著者:大崎善生 出版社:講談社 発行年:2000年 本体価格:695円
 幼少のころにネフローゼをわずらい、腎臓病をかかえた村山聖。その後将棋にめざめ、ベッドの上で生活しながら将棋をさし、奨励会に入会する。将棋を知っている人には周知の事実だが、この奨励会に入会するだけでも大変なことで、現在は制度改革もあるとは思うが、さらに年齢によって選別がおこなわれる。師匠となった森は食事を村山とともにしながら、自転車の練習などもともにおこない、さらには弟子の下着も洗って将棋の道を教える。その師匠と弟子の関係がなんともいい。そして登場する谷川浩司と羽生善生。

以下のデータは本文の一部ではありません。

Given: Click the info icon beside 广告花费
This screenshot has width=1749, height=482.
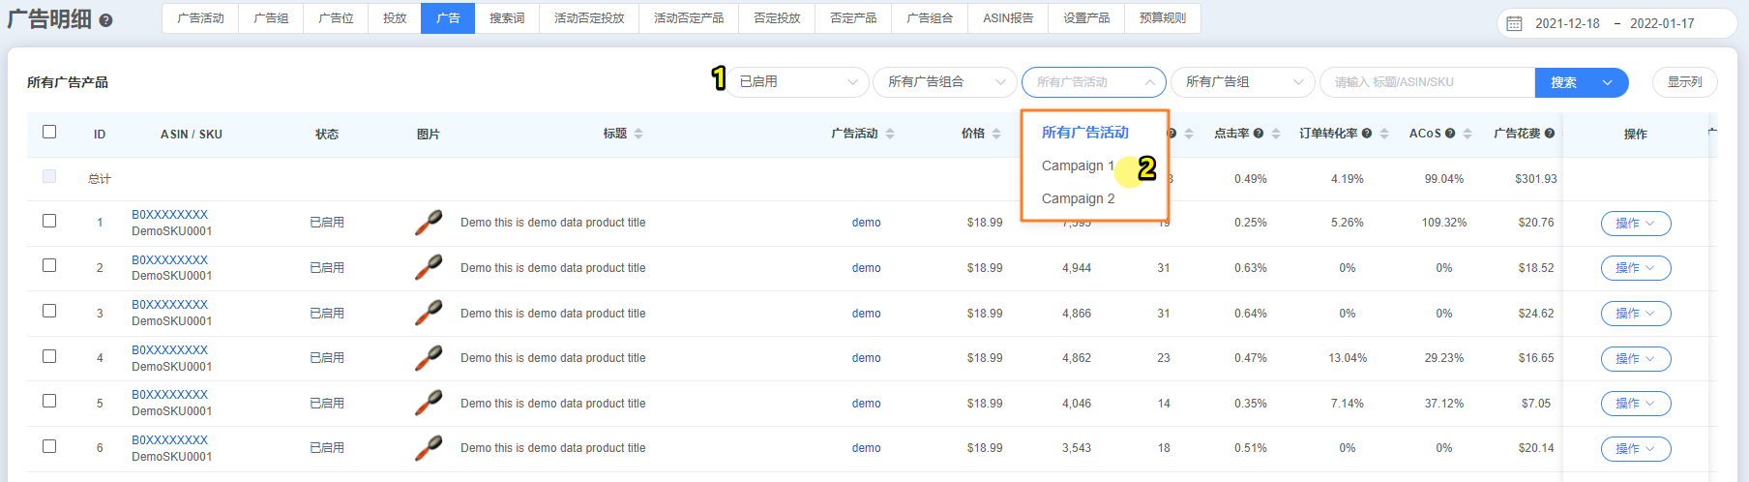Looking at the screenshot, I should (x=1550, y=134).
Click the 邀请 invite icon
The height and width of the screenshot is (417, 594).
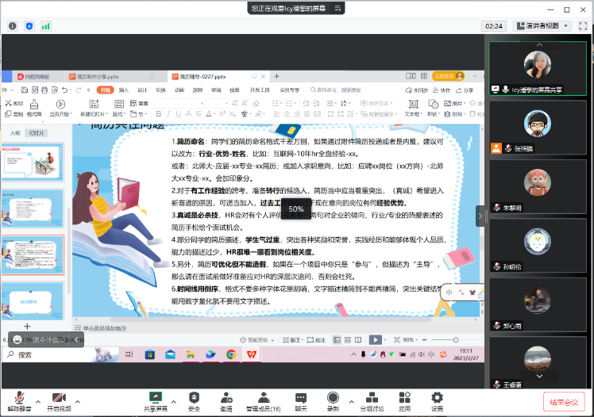pos(226,399)
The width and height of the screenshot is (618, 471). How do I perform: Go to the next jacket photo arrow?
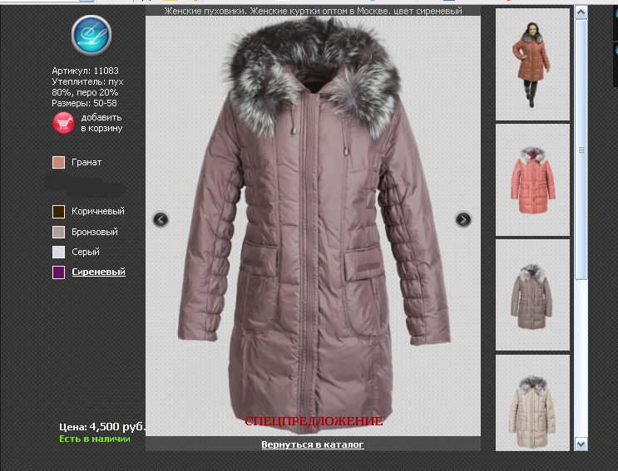pos(463,219)
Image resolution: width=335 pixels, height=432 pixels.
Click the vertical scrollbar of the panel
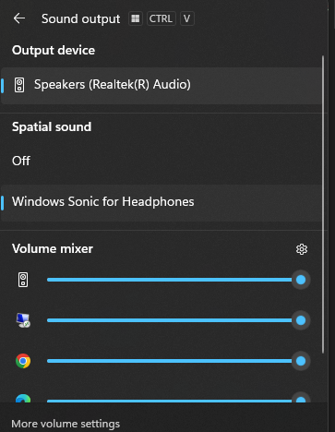(x=323, y=205)
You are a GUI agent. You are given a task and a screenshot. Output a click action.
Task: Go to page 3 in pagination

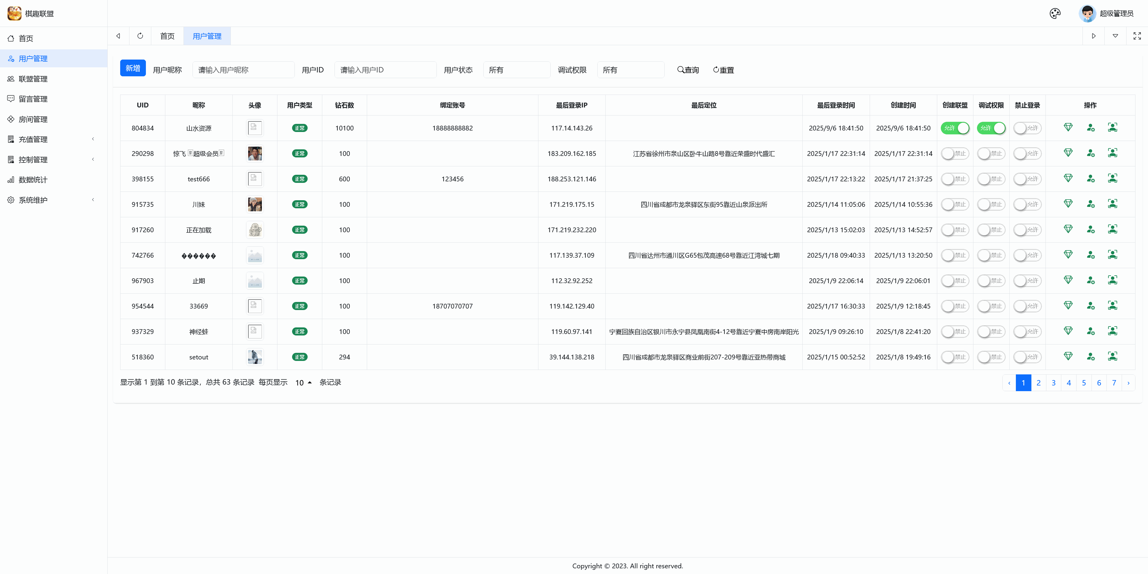pos(1053,383)
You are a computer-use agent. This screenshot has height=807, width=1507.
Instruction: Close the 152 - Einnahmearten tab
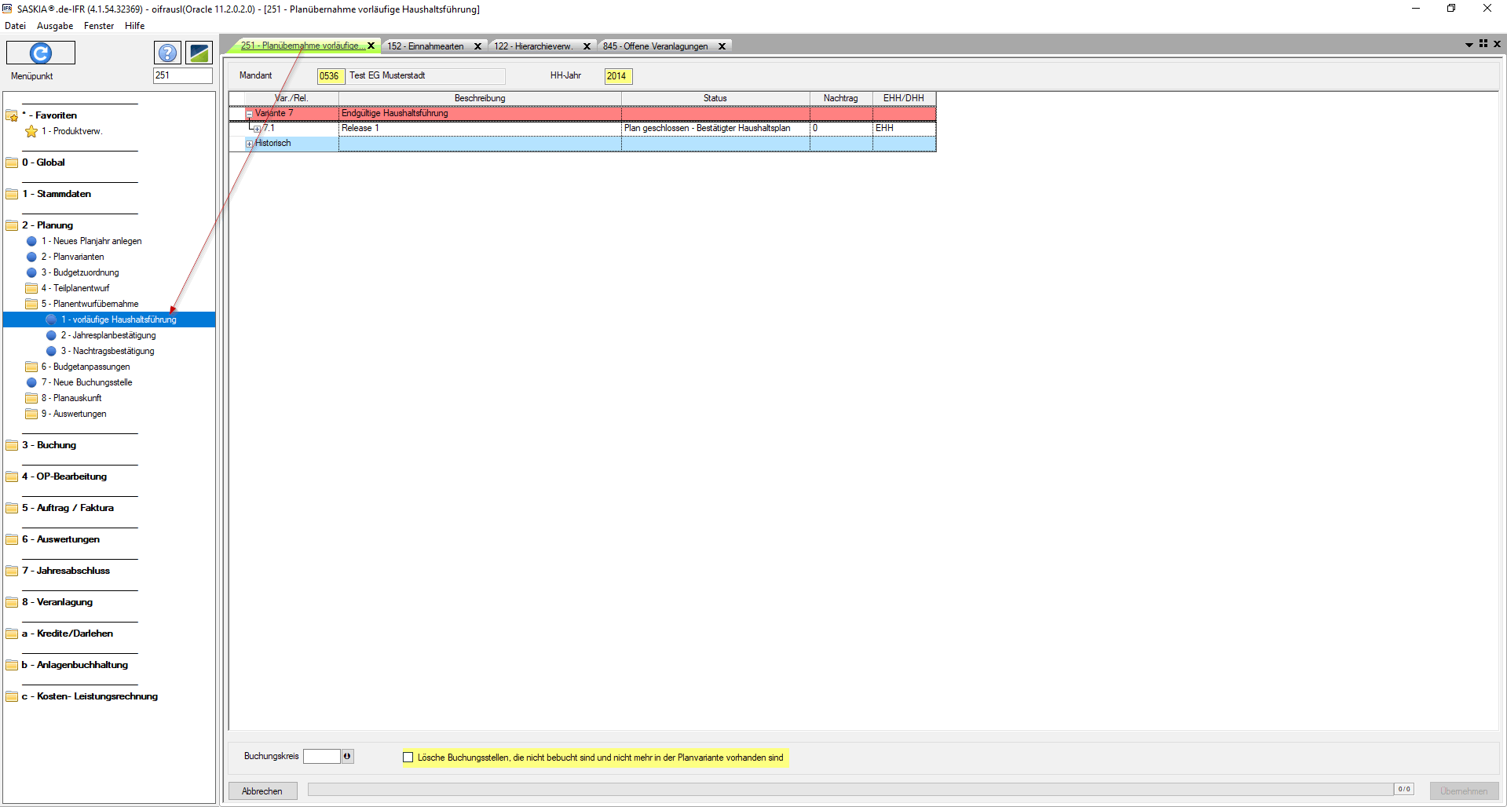pos(477,46)
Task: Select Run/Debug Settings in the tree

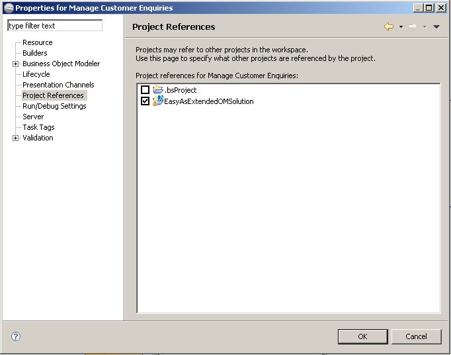Action: pos(54,106)

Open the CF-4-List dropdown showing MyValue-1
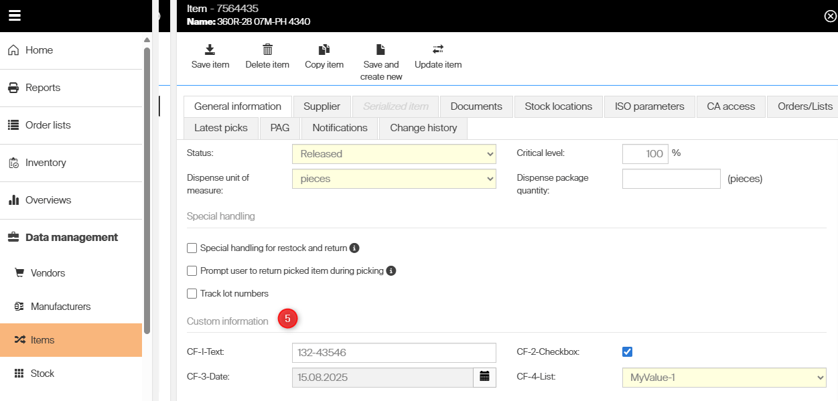point(723,378)
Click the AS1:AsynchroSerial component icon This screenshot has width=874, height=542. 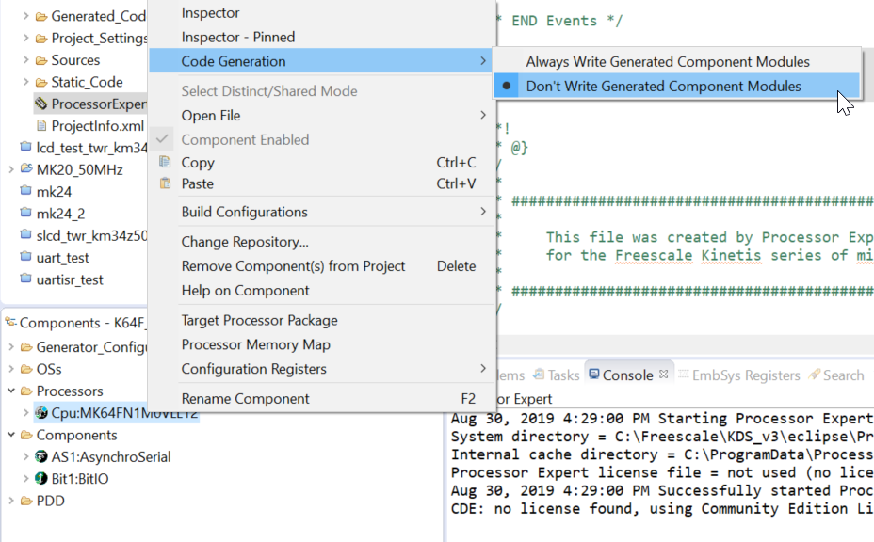pos(41,457)
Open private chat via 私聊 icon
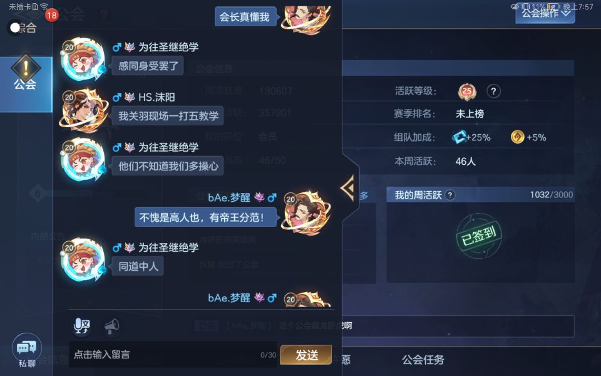The height and width of the screenshot is (376, 601). (x=26, y=351)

勝負にこだわりさらには名人の座も視野にいれる途中で村山は最高級A級に在籍しながら膀胱癌の宣告を受ける…。手術の傷口と尿の排出口を手でおさえながらの対局などは涙なしには読み進めることができない。短く、さらにはかなり個性的な人生を生きて死んだ天才の人生がある。定期預金の通帳と印鑑をまるごと他人に預けたりといった濃密な人間関係もまた魅力的。